PAGE TEXT:
Section 4.01.    SHARE CERTIFICATES. Every holder of fully-paid stock in the corporation shall be entitled to a certificate or certificates, consecutively numbered, to be in such form as required by law and as the Board of Directors may from time to time prescribe, and signed by the Chairman of the Board or the President or a Vice President and the Secretary or the Treasurer or an Assistant Secretary or an Assistant Treasurer, which shall represent and certify the number of shares of stock owned by such holder. Where a certificate is signed by a transfer agent or an assistant transfer agent or a registrar, the signature of any such Chairman of the Board, President, Vice President, Secretary, Treasurer, Assistant Secretary or Assistant Treasurer may be facsimile. In case any transfer agent, registrar, officer or officers who have signed, or whose facsimile signature or signatures have been used on, any such certificate or certificates shall cease to be such transfer agent, registrar, officer or officers of the corporation, whether because of death, resignation or otherwise, before such certificate or certificates have been issued by the corporation, such certificate or certificates may nevertheless be adopted by the corporation and be issued as though the person or persons who signed such certificate or certificates or whose facsimile signature or signatures have been used thereon had not ceased to be such transfer agent, registrar, officer or officers of the corporation. The Board may authorize the issuance of certificates for fractional shares or, in lieu thereof, scrip or other evidence of ownership, which may in the discretion of the Board entitle the holder thereof to voting, dividend or other rights of shareholders.

Section 4.02.    TRANSFERS OF SHARES. Transfer of shares of stock of this corporation shall be made on the books of the corporation only upon surrender to the corporation or the transfer agent for cancellation of the certificate or certificates for such shares properly endorsed by the registered shareholder or by his/her assignee or legal representative, who shall furnish proper evidence of succession, assignment or authority to transfer, or by the agent of one of the foregoing thereunto duly authorized by an instrument duly executed and filed with the corporation. The Board


of Directors may appoint, or authorize any principal officer to appoint, one or more transfer clerks or one or more transfer agents and one or more registrars and may require all certificates for capital stock to bear the signature or signatures of any of them.

Section 4.03.    LOST, STOLEN, DESTROYED OR MUTILATED CERTIFICATES. New certificates for shares of stock may be issued to replace certificates lost, stolen, destroyed or mutilated upon such terms and conditions, including proof of loss or destruction and the giving of a satisfactory bond of indemnity, as the Board of Directors from time to time may determined.

Section 4.04.    REGULATIONS RELATING TO SHARES. The Board of Directors shall have power and authority to make all such rules and regulations not inconsistent with these By-laws as it may deem expedient concerning the issue, transfer and registration of certificates representing shares of the corporation.

Section 4.05.    HOLDERS OF RECORD. The corporation shall be entitled to treat the holder of record of any share or shares of stock of the corporation as the holder and owner in fact thereof for all purposes and shall not be bound to recognize any equitable or other claim to or right, title or interest in such shares on the part of any other person, whether or not it shall have express or other notice thereof, except as otherwise expressly provided by the laws of Pennsylvania.

ARTICLE V

MISCELLANEOUS CORPORATE TRANSACTIONS AND DOCUMENTS

Section 5.01.    SIGNATURES ON NOTES, CHECKS, ETC. All properly authorized notes, bonds, drafts, acceptances, checks, endorsements (other than for deposit), guarantees, and all evidence of indebtedness of the corporation whatsoever, shall require such number of signatures, and shall be signed by such officers or agents of the corporation, subject to such requirements as to countersignature or other conditions, as the Board of Directors from time to time may determine. Facsimile signatures on checks may be used if authorized by the Board of Directors.

DATA ROWS:
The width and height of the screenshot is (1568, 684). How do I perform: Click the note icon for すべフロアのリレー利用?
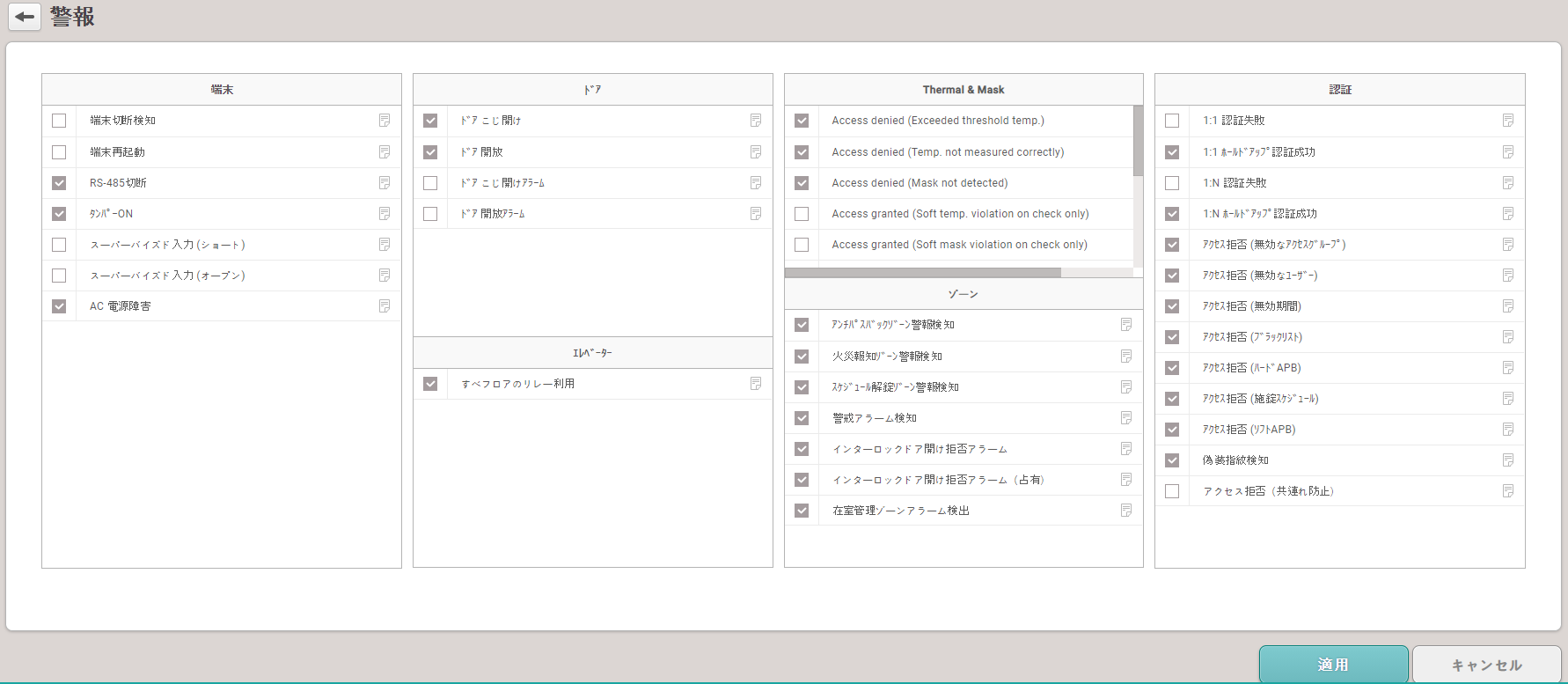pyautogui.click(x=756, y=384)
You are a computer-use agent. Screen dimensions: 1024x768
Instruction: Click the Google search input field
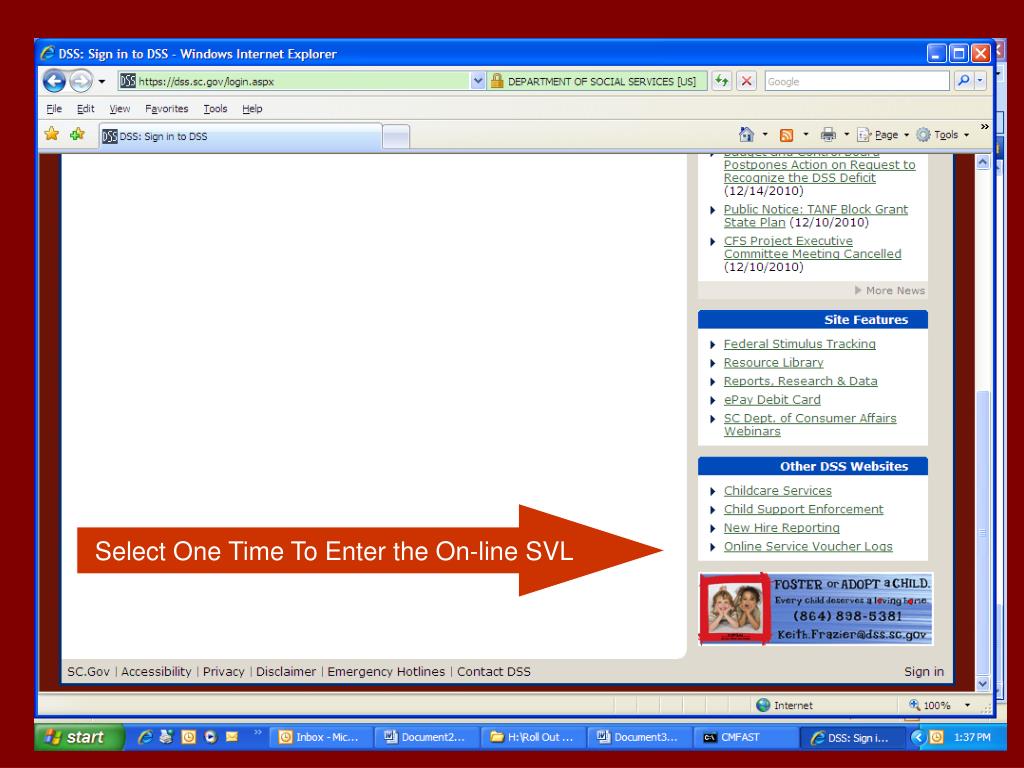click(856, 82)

...

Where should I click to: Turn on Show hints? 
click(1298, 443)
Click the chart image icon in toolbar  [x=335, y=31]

WORK TO COMPLETE:
1. According to the by-laws text, under what condition may facsimile signatures be used on checks?
2. Continue the by-laws text past the last sentence of Section 5.01.
The entries come from a separate source.

RESPONSES IN ORDER:
1. Facsimile signatures on checks may be used if the Board of Directors authorizes them.

2.
Section 5.02.    EXECUTION OF INSTRUMENTS GENERALLY. Except as provided in Section 5.01, all properly authorized deeds, mortgages, contracts and other instruments requiring execution by the corporation may be executed and delivered by any executive officer of the corporation; and authority to sign any such contracts or instruments, which may be general or confined to specific instances, may be conferred by the Board of Directors upon any other person or persons. Any person having authority to sign on behalf of the corporation may delegate, from time to time, by instrument in writing, all or any part of such authority to any person or persons if authorized so to do by the Board of Directors.

Section 5.03.    VOTING SECURITIES OWNED BY CORPORATION. Voting securities in any other corporation held by this corporation shall be voted by the President, unless the Board of Directors confers authority to vote with respect thereto, which may be general or confined to specified investments, upon some other person. Any person authorized to vote securities shall have


the power to appoint proxies, with general power of substitution.

ARTICLE VI

INDEMNIFICATION

Section 6.01.    STANDARD OF CARE AND JUSTIFIABLE RELIANCE.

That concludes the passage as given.